Wandering along Bishopsgate this evening...

Parents and small girl reciting bits about Christopher Robin going down with Alice.

"Who was Alice?" asks small girl.

"She looked after Winnie-ther-Pooh."

Like fuck she did.
Quote from: Dez
It doesn’t matter where you start. Just start.

Re: Befuddling parental utterances
« Reply #6 on: 15 February, 2017, 11:42:49 pm »
Well, who the fuck *is* Alice?

(click to show/hide)

rr

Re: Befuddling parental utterances
« Reply #7 on: 16 February, 2017, 12:18:25 am »
Or a reference to a bawdy song, popular at bar nights when I was pso

Re: Befuddling parental utterances
« Reply #8 on: 02 March, 2017, 02:37:34 pm »
Heard in various supermarkets throughout my youth:
"Oi <insert childs name here>! Come year for a slap!"
I always thought that was an unlikely incentive!

Paul

  • L'enfer, c'est les autos.
Re: Befuddling parental utterances
« Reply #9 on: 02 March, 2017, 09:45:48 pm »
Booking a trip to Ireland for my mum:

YT "How long do you want to go for?"

Ma "7 days at the most, but it's not worth going for less than a week".
What's so funny about peace, love and understanding?

ElyDave

  • Royal and Ancient Polar Bear Society member 263583
Re: Befuddling parental utterances
« Reply #10 on: 02 March, 2017, 10:52:37 pm »
Friends mum, scolding dog who'd been somewhat naughty

" you're an animal!"
“Procrastination is the thief of time, collar him.” –Charles Dickens

Cudzoziemiec

  • Ride adventurously and stop for a brew.
Re: Befuddling parental utterances
« Reply #11 on: 30 April, 2022, 11:46:24 am »
Assistant in a shop I regularly go in: You don't bring your son in here anymore. Has he just reached the age where he no longer wants to go shopping with dad?
Me: Yes. He's 17, almost 18 in fact.
Shoppie: Is it weird having an 18-year old son?
Me: No. I mean, it's not like I just woke up one morning and he was suddenly 18.
Shoppie: No, I suppose you've had 18 years to get used to it.
Riding a concrete path through the nebulous and chaotic future.

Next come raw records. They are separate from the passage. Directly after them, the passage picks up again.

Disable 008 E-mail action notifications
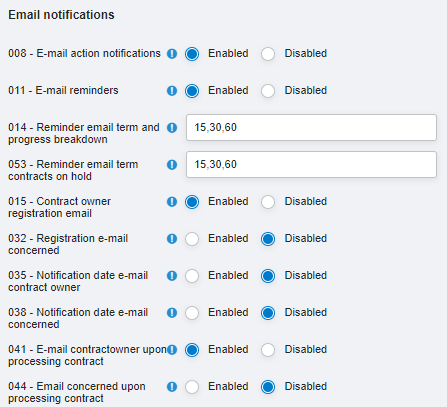The width and height of the screenshot is (447, 407). 268,54
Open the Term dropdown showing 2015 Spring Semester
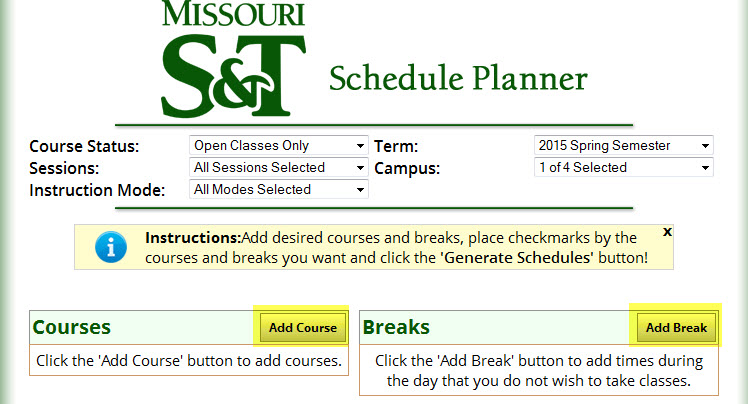Image resolution: width=748 pixels, height=404 pixels. pos(623,145)
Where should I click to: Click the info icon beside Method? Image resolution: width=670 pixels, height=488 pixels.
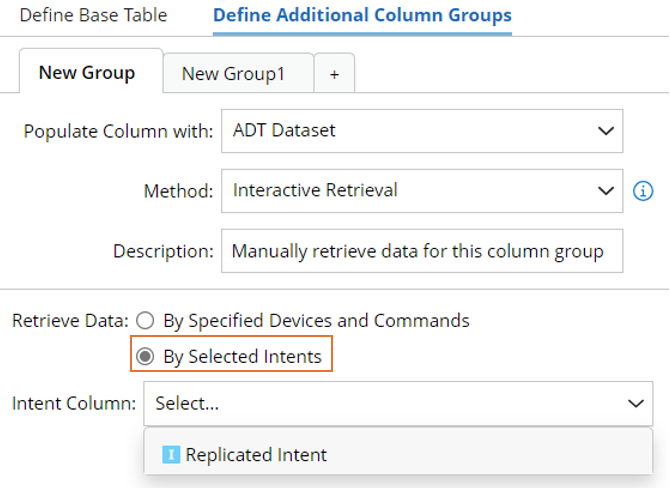click(x=644, y=190)
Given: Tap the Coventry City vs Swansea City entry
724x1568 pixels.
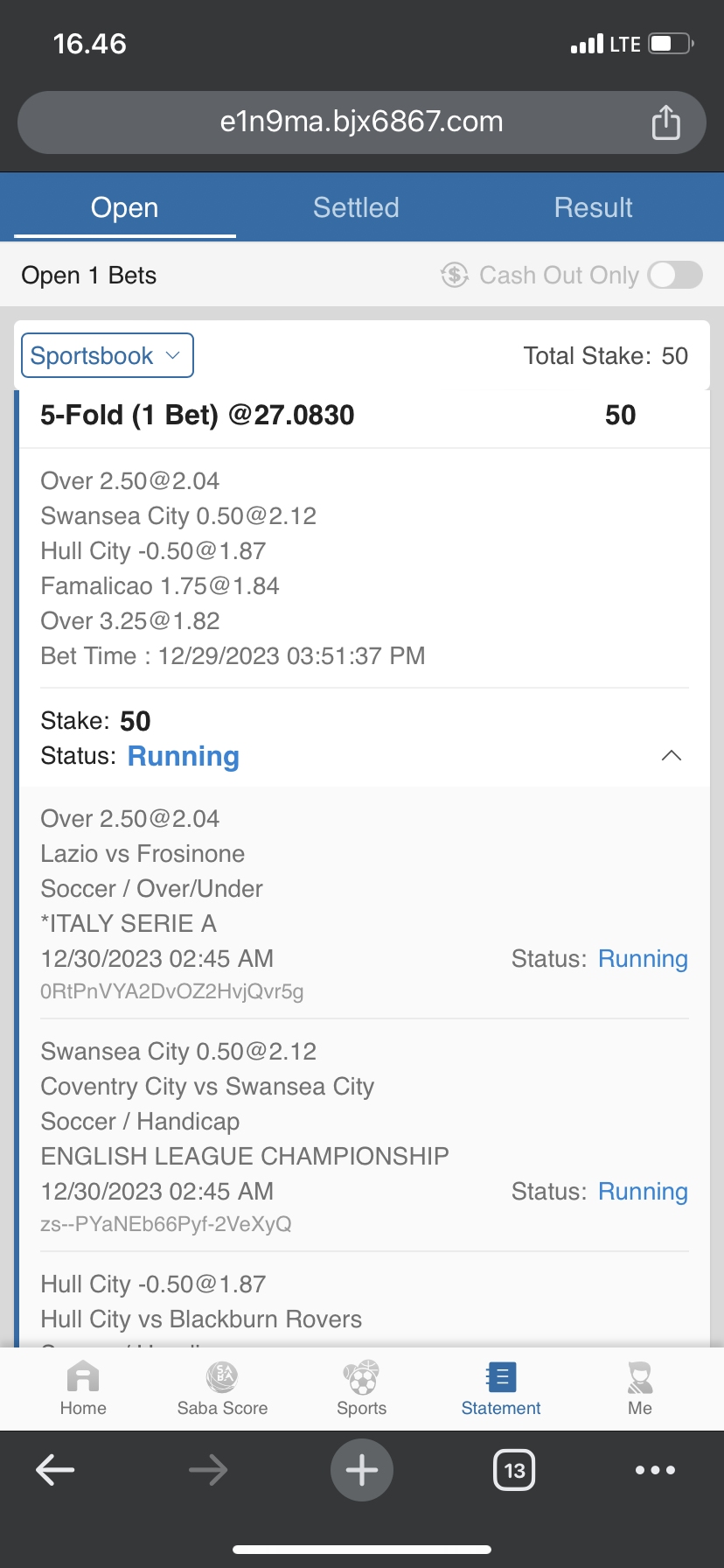Looking at the screenshot, I should [x=207, y=1087].
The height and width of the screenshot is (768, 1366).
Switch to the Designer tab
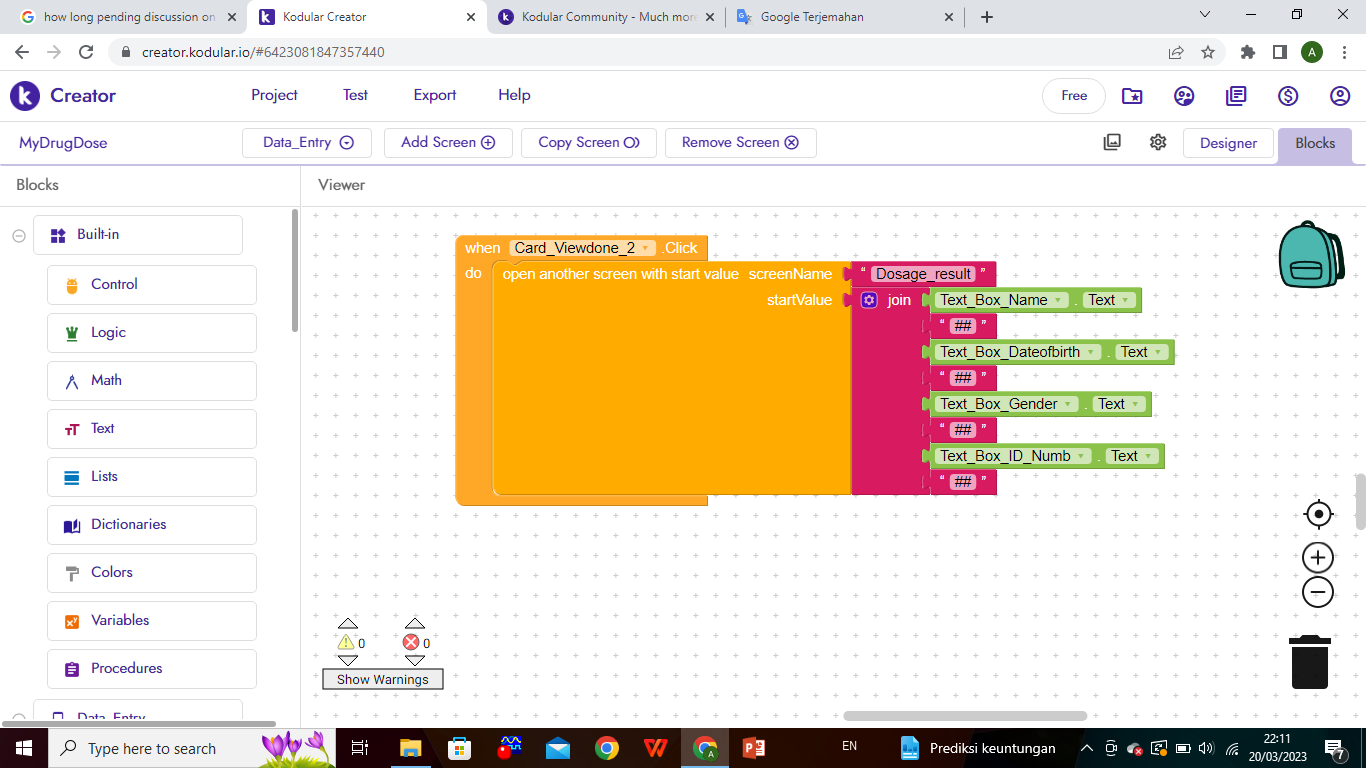(x=1228, y=143)
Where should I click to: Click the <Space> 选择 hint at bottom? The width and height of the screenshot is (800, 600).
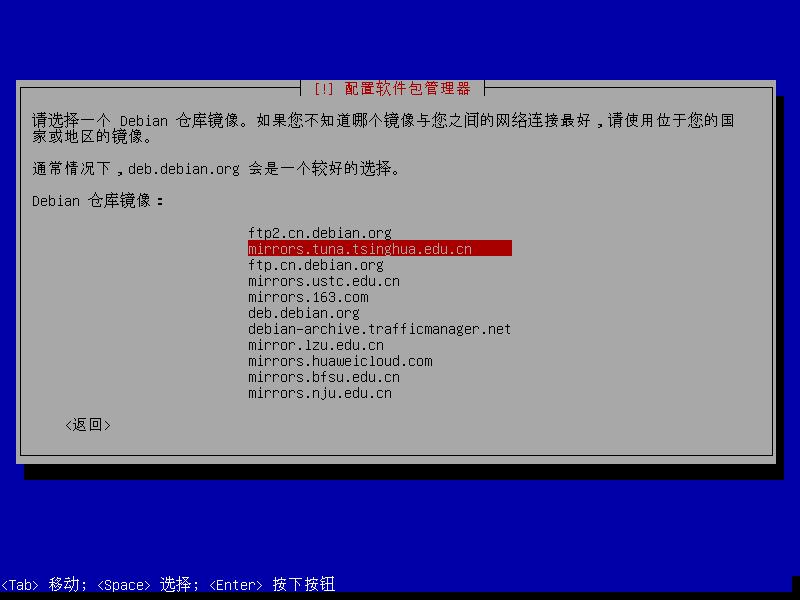(145, 584)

Re: Befuddling parental utterances
« Reply #12 on: 30 April, 2022, 11:55:48 am »
You never get used to it.  My daughter has been 18 for 13 years, now, and I'm still not used to it!

Wowbagger

  • Former Sylph
    • Stuff mostly about weather
Re: Befuddling parental utterances
« Reply #13 on: 30 April, 2022, 11:29:40 pm »
How old was she when she started being 18?
Quote from: Dez
It doesn’t matter where you start. Just start.

Re: Befuddling parental utterances
« Reply #14 on: 01 May, 2022, 11:36:22 am »
Nice one, Wow - but in truth, it's impossible to say!

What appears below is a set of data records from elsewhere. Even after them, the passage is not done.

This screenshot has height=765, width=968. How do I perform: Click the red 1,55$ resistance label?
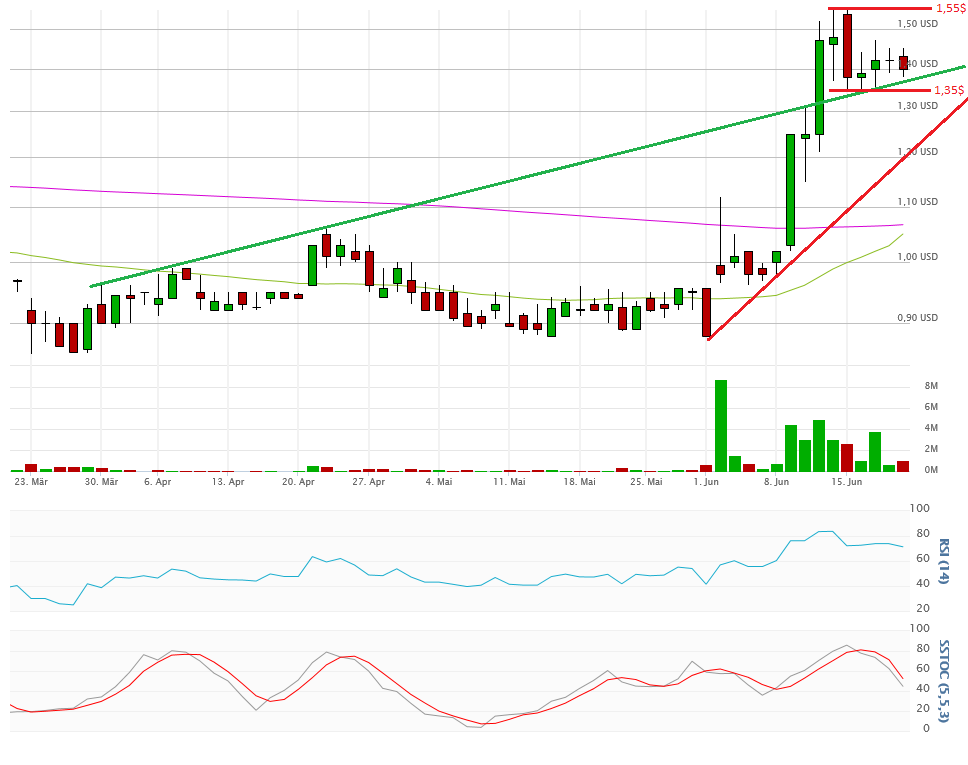pyautogui.click(x=949, y=8)
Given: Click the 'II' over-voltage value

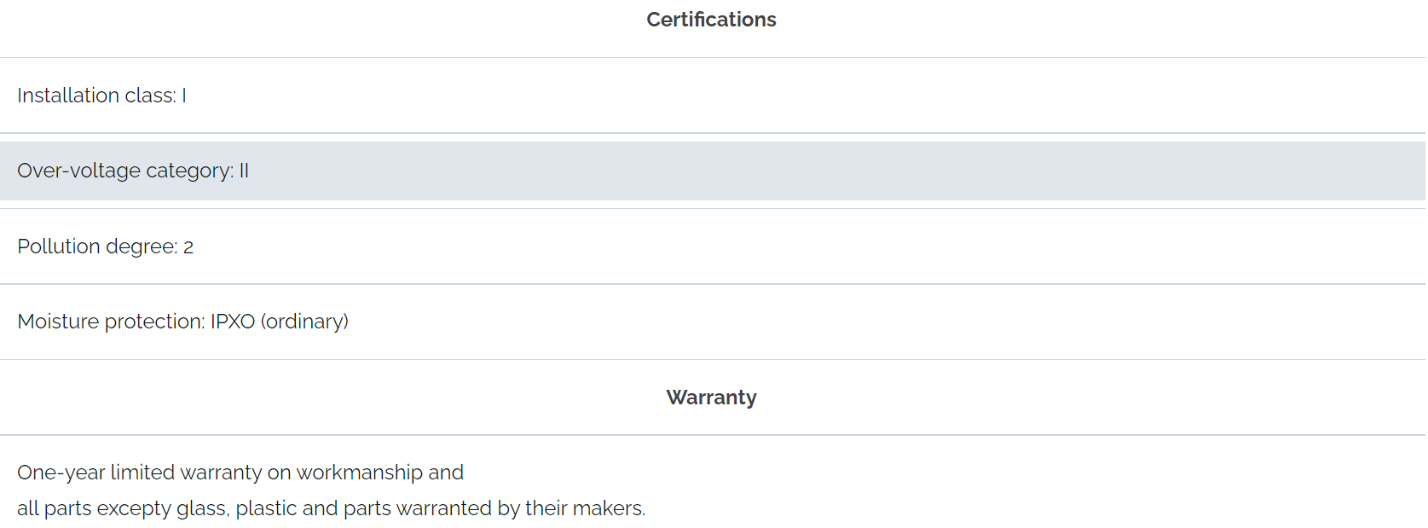Looking at the screenshot, I should click(x=243, y=171).
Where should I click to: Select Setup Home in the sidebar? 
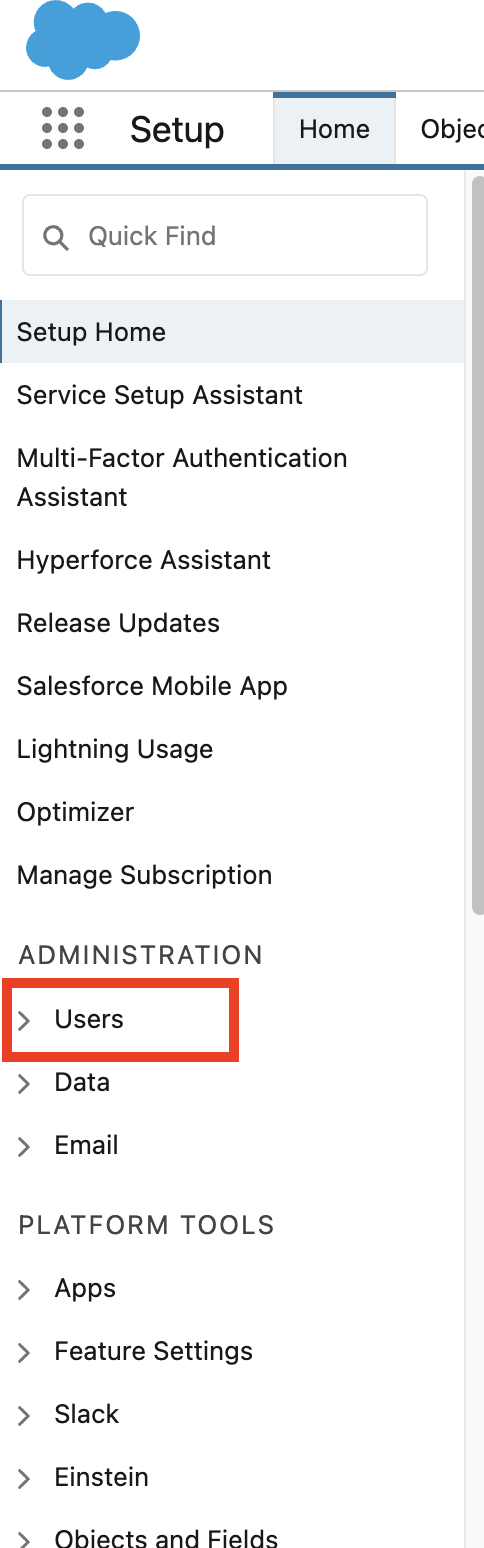pyautogui.click(x=233, y=332)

Re: Befuddling parental utterances
« Reply #15 on: 01 May, 2022, 11:59:07 am »
"Bike, I'll give you bike!"  (Apologies to Billy Connolly).
Get a bicycle. You will never regret it, if you live- Mark Twain

hellymedic

  • Just do it!
Re: Befuddling parental utterances
« Reply #16 on: 03 May, 2022, 10:47:27 pm »
How old was she when she started being 18?

My Mum congratulated granddaughter on turning 13 and officially becoming a teenager.